▸ Work to complete: Go through the material and copy every line in which "more" appears.

▸ Data to use:

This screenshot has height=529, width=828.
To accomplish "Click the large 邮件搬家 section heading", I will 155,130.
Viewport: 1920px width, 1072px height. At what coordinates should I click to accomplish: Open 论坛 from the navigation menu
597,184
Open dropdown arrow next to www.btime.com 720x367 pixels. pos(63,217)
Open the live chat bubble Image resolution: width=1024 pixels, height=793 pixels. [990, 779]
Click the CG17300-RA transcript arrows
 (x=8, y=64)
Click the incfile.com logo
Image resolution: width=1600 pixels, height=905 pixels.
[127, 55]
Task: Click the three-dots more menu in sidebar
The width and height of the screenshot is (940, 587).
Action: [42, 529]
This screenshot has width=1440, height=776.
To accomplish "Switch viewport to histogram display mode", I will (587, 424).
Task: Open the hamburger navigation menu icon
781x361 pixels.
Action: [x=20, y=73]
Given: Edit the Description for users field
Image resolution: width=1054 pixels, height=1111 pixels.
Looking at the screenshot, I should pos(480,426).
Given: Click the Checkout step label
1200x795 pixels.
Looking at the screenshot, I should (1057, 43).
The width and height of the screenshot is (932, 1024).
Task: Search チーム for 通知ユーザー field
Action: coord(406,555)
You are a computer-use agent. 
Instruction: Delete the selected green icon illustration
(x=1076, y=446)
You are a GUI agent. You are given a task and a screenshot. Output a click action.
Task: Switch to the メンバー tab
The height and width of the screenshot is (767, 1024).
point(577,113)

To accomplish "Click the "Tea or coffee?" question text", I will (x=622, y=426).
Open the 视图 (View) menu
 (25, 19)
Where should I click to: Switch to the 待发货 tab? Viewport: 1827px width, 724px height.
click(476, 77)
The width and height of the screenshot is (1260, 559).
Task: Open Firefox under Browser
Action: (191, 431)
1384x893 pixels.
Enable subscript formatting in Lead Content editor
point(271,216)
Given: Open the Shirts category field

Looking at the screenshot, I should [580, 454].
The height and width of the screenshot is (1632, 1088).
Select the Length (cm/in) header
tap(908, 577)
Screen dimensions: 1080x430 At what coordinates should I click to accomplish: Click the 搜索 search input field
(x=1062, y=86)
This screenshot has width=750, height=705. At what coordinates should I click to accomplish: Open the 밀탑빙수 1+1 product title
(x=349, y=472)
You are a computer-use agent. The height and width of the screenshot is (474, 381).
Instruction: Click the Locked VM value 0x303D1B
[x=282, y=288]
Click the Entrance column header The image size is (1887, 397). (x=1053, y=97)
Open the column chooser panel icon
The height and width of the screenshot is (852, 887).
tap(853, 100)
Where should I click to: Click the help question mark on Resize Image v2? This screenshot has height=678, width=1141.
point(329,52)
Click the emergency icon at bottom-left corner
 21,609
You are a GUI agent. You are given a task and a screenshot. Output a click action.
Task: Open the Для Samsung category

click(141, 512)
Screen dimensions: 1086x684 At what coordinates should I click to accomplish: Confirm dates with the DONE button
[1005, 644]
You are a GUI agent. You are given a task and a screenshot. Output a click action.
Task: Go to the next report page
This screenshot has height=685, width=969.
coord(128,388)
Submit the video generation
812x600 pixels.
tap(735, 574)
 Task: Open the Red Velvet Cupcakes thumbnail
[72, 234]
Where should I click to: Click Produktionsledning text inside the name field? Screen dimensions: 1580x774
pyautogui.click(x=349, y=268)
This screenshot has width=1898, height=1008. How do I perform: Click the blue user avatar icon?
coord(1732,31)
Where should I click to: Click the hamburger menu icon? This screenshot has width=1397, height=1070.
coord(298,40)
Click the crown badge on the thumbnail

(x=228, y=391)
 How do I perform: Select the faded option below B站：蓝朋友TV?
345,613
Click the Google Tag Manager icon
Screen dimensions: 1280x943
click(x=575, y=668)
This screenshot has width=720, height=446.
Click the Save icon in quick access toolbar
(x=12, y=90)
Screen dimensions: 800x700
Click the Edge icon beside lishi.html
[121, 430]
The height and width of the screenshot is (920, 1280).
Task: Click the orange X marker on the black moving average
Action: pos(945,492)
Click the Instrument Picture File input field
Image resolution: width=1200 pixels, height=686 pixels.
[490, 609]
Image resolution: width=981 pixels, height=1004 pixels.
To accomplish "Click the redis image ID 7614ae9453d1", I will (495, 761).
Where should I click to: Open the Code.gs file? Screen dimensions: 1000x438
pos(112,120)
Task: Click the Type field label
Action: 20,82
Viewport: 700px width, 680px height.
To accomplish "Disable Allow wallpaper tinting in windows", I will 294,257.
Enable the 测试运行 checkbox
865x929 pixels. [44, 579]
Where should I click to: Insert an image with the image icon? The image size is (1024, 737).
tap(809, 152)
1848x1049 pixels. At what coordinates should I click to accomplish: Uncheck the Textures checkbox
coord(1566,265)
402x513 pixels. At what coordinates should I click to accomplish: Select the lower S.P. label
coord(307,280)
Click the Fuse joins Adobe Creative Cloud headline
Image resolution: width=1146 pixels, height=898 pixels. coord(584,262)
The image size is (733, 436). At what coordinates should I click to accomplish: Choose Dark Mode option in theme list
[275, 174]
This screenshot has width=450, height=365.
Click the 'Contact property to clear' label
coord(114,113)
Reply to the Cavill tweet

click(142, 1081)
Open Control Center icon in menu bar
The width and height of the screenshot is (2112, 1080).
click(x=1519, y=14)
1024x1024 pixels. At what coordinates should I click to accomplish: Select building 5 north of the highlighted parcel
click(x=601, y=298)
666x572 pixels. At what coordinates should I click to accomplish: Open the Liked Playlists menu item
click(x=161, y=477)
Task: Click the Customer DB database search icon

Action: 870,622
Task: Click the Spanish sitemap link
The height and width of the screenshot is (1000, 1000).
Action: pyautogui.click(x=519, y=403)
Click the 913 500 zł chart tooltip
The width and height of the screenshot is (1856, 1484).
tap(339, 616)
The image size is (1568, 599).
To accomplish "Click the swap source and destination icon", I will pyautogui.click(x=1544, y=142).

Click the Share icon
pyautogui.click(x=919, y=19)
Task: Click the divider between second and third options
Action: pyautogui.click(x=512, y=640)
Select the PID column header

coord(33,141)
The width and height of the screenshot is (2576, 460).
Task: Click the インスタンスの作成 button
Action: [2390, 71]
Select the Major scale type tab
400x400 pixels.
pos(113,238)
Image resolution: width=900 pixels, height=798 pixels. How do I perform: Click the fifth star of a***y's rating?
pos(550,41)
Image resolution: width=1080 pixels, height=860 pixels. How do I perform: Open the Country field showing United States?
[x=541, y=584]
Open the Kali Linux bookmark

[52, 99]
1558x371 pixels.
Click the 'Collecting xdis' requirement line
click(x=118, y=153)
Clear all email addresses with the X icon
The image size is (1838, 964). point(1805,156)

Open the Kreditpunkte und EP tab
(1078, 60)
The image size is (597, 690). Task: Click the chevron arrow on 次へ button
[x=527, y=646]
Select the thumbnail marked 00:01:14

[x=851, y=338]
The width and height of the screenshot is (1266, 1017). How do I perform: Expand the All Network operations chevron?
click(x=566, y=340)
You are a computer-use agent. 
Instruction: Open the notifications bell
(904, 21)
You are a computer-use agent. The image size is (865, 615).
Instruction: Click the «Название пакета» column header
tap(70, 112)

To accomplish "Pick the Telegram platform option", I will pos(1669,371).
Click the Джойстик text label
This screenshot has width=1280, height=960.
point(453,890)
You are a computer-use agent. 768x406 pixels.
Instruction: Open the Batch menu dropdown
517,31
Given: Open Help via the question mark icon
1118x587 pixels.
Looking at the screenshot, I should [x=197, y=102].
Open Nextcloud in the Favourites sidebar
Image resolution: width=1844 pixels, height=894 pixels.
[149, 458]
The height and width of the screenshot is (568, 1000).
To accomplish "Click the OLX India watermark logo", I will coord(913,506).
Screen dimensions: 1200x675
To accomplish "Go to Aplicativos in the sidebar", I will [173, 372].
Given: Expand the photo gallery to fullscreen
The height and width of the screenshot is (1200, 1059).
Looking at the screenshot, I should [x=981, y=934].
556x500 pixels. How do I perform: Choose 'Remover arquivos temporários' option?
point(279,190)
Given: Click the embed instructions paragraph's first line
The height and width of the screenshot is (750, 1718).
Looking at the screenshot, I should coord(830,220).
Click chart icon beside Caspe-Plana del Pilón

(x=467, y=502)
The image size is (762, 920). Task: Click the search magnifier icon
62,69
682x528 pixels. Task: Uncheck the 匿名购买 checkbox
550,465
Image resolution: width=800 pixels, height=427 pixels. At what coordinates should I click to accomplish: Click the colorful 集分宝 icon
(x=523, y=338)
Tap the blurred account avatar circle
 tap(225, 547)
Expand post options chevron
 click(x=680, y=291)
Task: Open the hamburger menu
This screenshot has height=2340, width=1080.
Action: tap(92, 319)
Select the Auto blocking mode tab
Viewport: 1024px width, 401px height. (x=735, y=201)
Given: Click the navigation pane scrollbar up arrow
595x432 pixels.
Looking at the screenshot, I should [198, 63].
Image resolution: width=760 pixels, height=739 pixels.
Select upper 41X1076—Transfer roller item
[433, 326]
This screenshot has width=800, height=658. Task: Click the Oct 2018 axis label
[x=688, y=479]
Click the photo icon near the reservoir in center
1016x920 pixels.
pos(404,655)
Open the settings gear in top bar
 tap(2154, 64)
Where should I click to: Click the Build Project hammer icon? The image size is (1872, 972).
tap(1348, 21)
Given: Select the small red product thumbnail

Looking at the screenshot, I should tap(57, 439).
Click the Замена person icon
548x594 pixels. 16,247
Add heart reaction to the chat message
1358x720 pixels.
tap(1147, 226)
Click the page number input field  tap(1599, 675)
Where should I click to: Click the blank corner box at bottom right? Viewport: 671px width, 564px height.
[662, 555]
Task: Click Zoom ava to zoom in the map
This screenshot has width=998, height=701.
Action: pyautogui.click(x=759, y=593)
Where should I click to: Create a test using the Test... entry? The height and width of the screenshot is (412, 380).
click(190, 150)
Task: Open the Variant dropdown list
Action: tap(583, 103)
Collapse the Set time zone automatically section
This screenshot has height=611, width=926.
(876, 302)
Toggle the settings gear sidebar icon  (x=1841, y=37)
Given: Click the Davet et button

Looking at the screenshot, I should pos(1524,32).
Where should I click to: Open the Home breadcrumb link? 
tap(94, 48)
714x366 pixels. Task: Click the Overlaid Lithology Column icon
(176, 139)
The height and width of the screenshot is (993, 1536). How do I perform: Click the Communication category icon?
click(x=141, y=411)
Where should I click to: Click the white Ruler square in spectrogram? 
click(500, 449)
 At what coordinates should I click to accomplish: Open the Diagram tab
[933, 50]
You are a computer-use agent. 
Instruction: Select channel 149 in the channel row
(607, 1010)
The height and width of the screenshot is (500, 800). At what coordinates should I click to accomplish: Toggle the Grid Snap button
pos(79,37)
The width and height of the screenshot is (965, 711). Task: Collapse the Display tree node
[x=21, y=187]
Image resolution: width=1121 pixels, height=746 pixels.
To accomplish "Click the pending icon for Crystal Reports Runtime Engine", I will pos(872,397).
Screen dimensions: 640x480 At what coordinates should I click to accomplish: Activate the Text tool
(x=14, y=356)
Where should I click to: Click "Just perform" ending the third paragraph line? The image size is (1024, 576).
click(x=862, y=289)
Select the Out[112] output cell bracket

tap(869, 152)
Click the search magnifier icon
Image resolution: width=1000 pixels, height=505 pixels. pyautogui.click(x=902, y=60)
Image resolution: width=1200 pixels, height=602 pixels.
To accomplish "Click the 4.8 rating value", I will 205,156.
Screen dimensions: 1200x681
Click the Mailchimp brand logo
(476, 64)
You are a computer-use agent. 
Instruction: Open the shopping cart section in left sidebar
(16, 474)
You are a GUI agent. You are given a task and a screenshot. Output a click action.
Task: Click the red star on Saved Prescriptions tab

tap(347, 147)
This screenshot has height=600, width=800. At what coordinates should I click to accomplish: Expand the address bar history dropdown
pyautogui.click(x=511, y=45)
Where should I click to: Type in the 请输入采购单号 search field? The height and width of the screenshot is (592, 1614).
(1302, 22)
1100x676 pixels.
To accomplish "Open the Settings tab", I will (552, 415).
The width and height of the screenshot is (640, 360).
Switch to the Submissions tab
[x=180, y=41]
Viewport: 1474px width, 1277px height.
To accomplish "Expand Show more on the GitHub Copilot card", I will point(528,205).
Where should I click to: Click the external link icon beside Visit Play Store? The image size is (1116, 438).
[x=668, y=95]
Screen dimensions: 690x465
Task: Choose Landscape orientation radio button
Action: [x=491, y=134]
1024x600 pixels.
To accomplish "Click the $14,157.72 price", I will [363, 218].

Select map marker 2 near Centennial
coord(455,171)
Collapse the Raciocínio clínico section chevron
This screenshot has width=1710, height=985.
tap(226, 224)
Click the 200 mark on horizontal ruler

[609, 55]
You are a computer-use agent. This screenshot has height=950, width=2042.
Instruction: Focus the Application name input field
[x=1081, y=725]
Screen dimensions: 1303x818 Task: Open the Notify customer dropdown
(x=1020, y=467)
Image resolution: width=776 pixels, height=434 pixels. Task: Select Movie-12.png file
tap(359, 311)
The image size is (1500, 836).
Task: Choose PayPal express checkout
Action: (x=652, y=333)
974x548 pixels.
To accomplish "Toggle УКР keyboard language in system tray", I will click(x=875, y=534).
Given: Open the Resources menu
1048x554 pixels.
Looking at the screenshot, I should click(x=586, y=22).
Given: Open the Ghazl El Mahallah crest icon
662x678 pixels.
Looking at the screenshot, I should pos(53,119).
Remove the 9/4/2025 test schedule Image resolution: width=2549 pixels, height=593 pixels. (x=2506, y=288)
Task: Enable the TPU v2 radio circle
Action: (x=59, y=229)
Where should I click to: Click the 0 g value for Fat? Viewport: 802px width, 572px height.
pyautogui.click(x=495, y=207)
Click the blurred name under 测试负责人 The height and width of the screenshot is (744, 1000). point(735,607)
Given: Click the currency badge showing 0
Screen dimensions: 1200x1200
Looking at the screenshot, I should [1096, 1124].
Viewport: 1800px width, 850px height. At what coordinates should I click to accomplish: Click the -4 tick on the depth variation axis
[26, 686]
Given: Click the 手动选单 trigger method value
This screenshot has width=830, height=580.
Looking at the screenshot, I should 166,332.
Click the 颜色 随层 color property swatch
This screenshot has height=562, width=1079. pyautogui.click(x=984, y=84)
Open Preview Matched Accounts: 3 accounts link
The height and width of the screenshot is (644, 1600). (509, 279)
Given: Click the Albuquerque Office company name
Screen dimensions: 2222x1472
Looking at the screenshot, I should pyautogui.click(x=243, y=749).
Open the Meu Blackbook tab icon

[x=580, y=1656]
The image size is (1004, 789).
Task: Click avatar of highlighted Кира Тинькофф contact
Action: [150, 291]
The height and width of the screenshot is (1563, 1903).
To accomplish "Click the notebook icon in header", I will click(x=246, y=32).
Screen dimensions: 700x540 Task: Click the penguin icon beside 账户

▸ Output:
Task: Click the three-dots more menu in sidebar
To accomplish "Expand Show more on the GitHub Copilot card", I will point(528,205).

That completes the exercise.